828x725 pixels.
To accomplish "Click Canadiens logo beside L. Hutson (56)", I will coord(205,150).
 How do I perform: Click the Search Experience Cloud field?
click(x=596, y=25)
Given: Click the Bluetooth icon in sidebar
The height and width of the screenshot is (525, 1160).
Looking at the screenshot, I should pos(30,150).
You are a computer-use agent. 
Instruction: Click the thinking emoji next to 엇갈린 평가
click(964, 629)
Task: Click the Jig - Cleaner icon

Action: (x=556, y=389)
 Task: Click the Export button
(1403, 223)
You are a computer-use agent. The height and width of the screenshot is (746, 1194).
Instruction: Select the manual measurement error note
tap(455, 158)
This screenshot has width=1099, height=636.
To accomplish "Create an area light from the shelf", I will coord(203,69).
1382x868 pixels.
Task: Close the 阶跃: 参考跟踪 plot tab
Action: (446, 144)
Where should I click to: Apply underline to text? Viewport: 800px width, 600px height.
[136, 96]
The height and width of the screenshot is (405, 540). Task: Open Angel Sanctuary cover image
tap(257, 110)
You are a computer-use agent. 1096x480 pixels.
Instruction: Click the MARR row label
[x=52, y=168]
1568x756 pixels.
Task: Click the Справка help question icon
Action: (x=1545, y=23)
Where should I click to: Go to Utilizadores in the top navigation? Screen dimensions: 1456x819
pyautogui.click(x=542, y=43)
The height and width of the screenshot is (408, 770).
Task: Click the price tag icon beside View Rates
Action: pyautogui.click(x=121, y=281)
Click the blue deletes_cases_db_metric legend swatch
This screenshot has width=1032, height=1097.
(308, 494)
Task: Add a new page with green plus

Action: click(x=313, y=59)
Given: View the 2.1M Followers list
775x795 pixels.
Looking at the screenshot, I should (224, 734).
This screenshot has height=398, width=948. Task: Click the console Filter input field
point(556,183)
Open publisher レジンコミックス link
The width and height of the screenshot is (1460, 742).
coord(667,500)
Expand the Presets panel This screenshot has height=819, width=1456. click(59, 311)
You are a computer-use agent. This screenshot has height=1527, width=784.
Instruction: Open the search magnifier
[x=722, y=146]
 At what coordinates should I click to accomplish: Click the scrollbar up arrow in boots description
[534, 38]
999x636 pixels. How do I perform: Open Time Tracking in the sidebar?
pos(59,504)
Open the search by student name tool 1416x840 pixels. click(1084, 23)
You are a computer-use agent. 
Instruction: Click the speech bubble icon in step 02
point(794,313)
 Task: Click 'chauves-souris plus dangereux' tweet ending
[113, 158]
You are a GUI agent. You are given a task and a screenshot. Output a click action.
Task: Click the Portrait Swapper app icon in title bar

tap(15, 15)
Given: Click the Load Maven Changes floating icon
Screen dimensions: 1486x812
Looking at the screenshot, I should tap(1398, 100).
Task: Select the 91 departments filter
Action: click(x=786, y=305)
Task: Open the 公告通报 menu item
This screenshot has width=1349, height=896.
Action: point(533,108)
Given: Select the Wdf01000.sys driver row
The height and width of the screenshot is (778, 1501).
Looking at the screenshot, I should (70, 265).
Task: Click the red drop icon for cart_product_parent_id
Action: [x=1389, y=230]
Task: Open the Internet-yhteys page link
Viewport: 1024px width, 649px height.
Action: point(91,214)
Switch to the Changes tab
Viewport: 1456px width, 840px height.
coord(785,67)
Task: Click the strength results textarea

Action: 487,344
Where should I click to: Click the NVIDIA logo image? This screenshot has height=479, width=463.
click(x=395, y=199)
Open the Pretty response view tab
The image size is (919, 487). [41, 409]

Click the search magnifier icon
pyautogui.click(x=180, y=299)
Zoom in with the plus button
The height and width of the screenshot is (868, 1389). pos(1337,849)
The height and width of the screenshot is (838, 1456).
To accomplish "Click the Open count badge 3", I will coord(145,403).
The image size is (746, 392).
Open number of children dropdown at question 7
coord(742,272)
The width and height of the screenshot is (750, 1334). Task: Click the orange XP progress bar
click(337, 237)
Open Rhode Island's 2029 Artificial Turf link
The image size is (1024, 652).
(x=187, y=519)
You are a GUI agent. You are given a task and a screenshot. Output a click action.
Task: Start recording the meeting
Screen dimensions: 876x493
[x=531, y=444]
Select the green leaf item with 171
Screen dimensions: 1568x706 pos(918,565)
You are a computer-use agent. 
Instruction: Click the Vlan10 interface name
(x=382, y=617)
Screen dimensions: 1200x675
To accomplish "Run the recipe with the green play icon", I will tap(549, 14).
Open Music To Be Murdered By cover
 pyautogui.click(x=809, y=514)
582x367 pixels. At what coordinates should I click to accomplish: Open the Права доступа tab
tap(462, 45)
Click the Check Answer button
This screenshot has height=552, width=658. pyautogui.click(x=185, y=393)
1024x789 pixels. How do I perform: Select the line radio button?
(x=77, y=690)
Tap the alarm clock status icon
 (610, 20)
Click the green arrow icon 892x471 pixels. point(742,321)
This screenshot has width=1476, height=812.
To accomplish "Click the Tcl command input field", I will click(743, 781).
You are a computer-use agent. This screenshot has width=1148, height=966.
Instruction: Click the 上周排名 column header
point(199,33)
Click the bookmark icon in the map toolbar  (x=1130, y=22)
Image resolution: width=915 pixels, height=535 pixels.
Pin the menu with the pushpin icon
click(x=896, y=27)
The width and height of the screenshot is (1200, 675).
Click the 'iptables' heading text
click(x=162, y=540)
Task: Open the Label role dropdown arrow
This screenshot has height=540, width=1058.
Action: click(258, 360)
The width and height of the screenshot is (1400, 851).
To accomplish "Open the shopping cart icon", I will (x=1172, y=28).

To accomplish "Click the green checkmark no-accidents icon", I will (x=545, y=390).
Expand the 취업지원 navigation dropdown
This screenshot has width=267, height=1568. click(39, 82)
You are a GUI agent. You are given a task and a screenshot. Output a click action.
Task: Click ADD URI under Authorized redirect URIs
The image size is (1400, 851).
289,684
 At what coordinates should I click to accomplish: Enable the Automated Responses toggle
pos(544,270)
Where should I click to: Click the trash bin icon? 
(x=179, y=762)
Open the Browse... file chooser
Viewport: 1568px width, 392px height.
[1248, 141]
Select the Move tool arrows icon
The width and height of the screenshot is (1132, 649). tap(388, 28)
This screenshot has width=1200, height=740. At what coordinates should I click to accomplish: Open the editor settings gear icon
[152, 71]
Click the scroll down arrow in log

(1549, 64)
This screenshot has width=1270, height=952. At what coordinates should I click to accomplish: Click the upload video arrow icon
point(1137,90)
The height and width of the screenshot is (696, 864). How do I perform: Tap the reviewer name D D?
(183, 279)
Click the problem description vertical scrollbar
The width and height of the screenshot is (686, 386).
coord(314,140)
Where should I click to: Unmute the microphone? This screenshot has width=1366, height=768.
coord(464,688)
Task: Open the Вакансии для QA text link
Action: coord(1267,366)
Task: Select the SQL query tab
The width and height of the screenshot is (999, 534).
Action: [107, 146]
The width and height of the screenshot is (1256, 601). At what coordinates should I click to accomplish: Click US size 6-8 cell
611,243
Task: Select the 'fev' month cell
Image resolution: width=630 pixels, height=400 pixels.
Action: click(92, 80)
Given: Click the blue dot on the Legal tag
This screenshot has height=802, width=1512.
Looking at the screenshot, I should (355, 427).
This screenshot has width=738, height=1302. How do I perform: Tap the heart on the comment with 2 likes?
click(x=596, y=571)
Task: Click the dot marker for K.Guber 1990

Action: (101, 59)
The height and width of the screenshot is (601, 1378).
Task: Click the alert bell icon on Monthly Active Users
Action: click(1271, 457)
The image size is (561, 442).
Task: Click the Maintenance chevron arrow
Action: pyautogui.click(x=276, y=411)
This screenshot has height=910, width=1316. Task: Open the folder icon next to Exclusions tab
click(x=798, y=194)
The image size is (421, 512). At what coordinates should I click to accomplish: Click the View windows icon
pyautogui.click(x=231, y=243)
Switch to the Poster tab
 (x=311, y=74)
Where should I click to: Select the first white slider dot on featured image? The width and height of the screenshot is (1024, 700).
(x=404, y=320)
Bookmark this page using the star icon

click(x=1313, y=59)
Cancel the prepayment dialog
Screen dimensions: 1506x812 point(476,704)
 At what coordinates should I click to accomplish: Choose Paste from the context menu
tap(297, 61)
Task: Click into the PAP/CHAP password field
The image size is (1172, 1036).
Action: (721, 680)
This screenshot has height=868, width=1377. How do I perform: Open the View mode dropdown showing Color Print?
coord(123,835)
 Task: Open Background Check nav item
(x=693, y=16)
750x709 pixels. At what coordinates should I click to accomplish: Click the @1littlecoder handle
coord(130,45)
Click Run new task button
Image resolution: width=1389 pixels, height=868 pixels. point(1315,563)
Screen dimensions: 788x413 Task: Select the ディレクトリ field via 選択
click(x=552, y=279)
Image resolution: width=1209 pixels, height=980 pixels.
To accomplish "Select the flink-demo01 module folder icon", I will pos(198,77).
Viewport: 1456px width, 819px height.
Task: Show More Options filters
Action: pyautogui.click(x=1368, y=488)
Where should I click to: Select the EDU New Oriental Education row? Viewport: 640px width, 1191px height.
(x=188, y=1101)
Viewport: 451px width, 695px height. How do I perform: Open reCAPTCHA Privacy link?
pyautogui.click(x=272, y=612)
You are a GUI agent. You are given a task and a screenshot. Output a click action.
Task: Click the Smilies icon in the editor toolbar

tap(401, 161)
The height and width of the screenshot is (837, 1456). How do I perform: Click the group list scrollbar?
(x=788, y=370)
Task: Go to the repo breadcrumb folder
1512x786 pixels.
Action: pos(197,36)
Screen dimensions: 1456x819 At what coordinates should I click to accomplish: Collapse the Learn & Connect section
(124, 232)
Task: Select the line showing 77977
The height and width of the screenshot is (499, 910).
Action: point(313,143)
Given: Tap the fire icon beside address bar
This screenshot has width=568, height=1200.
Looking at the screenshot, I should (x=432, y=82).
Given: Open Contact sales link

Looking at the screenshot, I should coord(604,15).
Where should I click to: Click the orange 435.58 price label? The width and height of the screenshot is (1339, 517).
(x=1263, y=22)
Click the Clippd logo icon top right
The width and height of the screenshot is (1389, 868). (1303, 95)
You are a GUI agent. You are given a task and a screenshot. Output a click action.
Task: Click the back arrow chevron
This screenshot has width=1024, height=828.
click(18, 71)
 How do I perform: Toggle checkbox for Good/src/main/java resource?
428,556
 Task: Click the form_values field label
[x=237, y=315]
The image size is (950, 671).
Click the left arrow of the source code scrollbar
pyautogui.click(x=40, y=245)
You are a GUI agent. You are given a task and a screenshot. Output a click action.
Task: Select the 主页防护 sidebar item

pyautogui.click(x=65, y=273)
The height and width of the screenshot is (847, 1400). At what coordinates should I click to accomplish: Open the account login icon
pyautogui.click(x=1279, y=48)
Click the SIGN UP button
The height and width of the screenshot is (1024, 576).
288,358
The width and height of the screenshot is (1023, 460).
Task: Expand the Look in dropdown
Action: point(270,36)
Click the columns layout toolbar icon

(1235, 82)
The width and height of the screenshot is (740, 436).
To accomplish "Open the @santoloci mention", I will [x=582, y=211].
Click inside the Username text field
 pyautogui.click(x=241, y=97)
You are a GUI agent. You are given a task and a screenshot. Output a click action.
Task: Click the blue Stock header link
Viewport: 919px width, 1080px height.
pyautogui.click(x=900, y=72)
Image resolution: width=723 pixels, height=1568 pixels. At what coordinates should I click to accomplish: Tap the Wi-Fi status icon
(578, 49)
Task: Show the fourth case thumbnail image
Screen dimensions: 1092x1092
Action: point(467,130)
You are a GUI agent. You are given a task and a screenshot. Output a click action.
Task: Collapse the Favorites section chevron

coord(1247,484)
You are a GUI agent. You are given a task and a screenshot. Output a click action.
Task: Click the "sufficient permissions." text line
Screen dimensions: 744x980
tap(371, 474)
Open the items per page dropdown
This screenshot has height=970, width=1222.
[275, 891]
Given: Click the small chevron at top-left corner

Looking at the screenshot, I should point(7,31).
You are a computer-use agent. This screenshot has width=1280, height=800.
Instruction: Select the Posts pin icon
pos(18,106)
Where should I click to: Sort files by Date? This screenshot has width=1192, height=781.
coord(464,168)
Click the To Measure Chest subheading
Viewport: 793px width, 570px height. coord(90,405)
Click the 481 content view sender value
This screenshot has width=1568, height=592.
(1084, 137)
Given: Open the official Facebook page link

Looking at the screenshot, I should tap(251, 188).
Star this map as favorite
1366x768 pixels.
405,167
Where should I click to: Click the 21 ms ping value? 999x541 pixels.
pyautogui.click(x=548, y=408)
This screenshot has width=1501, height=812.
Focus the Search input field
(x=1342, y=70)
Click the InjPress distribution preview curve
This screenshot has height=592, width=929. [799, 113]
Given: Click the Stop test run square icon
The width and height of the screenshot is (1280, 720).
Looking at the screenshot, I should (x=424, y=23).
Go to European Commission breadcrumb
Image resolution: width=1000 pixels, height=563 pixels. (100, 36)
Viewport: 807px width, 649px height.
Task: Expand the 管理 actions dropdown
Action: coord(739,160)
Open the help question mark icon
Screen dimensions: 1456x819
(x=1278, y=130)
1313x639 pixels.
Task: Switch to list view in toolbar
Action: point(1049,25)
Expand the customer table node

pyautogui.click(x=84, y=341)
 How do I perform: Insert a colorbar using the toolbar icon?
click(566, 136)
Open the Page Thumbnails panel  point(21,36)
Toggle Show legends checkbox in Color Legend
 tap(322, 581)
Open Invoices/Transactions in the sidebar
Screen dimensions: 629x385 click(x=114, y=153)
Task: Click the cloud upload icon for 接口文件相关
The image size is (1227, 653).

• Aim
Render the listing as a Markdown table with the columns Row and Line, starting at its first line and ending at the line that contains "point(556,183)". Leave out blank lines.

• Complete answer
| Row | Line |
|---|---|
| 1 | 828x725 pixels. |
| 2 | To accomplish "Click Canadiens logo beside L. Hutson (56)", I will coord(205,150). |
| 3 |  How do I perform: Click the Search Experience Cloud field? |
| 4 | click(x=596, y=25) |
| 5 | Given: Click the Bluetooth icon in sidebar |
| 6 | The height and width of the screenshot is (525, 1160). |
| 7 | Looking at the screenshot, I should pos(30,150). |
| 8 | You are a computer-use agent.  |
| 9 | Instruction: Click the thinking emoji next to 엇갈린 평가 |
| 10 | click(964, 629) |
| 11 | Task: Click the Jig - Cleaner icon |
| 12 | Action: (x=556, y=389) |
| 13 |  Task: Click the Export button |
| 14 | (1403, 223) |
| 15 | You are a computer-use agent. The height and width of the screenshot is (746, 1194). |
| 16 | Instruction: Select the manual measurement error note |
| 17 | tap(455, 158) |
| 18 | This screenshot has width=1099, height=636. |
| 19 | To accomplish "Create an area light from the shelf", I will coord(203,69). |
| 20 | 1382x868 pixels. |
| 21 | Task: Close the 阶跃: 参考跟踪 plot tab |
| 22 | Action: (446, 144) |
| 23 | Where should I click to: Apply underline to text? Viewport: 800px width, 600px height. |
| 24 | [136, 96] |
| 25 | The height and width of the screenshot is (405, 540). Task: Open Angel Sanctuary cover image |
| 26 | tap(257, 110) |
| 27 | You are a computer-use agent. 1096x480 pixels. |
| 28 | Instruction: Click the MARR row label |
| 29 | [x=52, y=168] |
| 30 | 1568x756 pixels. |
| 31 | Task: Click the Справка help question icon |
| 32 | Action: (x=1545, y=23) |
| 33 | Where should I click to: Go to Utilizadores in the top navigation? Screen dimensions: 1456x819 |
| 34 | pyautogui.click(x=542, y=43) |
| 35 | The height and width of the screenshot is (408, 770). |
| 36 | Task: Click the price tag icon beside View Rates |
| 37 | Action: pyautogui.click(x=121, y=281) |
| 38 | Click the blue deletes_cases_db_metric legend swatch |
| 39 | This screenshot has width=1032, height=1097. |
| 40 | (308, 494) |
| 41 | Task: Add a new page with green plus |
| 42 | Action: click(x=313, y=59) |
| 43 | Given: View the 2.1M Followers list |
| 44 | 775x795 pixels. |
| 45 | Looking at the screenshot, I should (224, 734). |
| 46 | This screenshot has height=398, width=948. Task: Click the console Filter input field |
| 47 | point(556,183) |